Saved data entries:
↓↓↓

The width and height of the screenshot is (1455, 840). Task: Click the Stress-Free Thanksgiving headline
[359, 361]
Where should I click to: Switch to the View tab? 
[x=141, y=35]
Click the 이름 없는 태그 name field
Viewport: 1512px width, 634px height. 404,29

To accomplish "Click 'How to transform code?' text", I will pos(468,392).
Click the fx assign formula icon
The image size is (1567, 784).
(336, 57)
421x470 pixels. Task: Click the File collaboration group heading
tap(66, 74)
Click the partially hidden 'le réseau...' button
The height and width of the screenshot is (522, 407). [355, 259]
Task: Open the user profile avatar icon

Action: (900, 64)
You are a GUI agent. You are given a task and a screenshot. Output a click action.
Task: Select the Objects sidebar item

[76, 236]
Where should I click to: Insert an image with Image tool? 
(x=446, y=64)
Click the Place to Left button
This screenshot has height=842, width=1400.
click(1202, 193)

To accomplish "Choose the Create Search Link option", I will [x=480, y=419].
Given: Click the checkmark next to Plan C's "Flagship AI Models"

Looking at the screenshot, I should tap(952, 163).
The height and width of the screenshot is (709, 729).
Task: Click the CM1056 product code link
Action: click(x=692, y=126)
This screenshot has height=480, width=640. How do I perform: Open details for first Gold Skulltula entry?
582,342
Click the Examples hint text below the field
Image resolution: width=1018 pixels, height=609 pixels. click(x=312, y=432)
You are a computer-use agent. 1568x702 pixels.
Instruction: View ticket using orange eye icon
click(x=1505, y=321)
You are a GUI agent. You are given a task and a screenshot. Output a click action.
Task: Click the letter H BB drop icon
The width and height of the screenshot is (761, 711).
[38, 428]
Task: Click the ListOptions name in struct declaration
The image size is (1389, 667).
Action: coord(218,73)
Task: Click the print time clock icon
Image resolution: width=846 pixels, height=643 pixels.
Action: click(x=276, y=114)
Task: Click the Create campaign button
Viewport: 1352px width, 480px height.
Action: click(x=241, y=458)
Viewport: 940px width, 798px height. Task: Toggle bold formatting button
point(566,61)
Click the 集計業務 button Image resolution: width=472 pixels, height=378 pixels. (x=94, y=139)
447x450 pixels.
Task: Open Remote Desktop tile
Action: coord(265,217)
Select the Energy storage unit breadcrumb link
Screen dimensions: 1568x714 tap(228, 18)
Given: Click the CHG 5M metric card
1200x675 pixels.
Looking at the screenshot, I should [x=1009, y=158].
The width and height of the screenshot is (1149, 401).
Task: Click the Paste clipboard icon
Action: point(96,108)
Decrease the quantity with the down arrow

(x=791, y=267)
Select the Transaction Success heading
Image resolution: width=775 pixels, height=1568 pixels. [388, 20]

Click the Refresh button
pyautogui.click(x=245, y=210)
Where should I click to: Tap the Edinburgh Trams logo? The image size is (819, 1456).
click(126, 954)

↑↑↑

Aim of the exercise: Gather all lines from the records above in which "Create" appears.

Answer to this task:
To accomplish "Choose the Create Search Link option", I will [x=480, y=419].
Task: Click the Create campaign button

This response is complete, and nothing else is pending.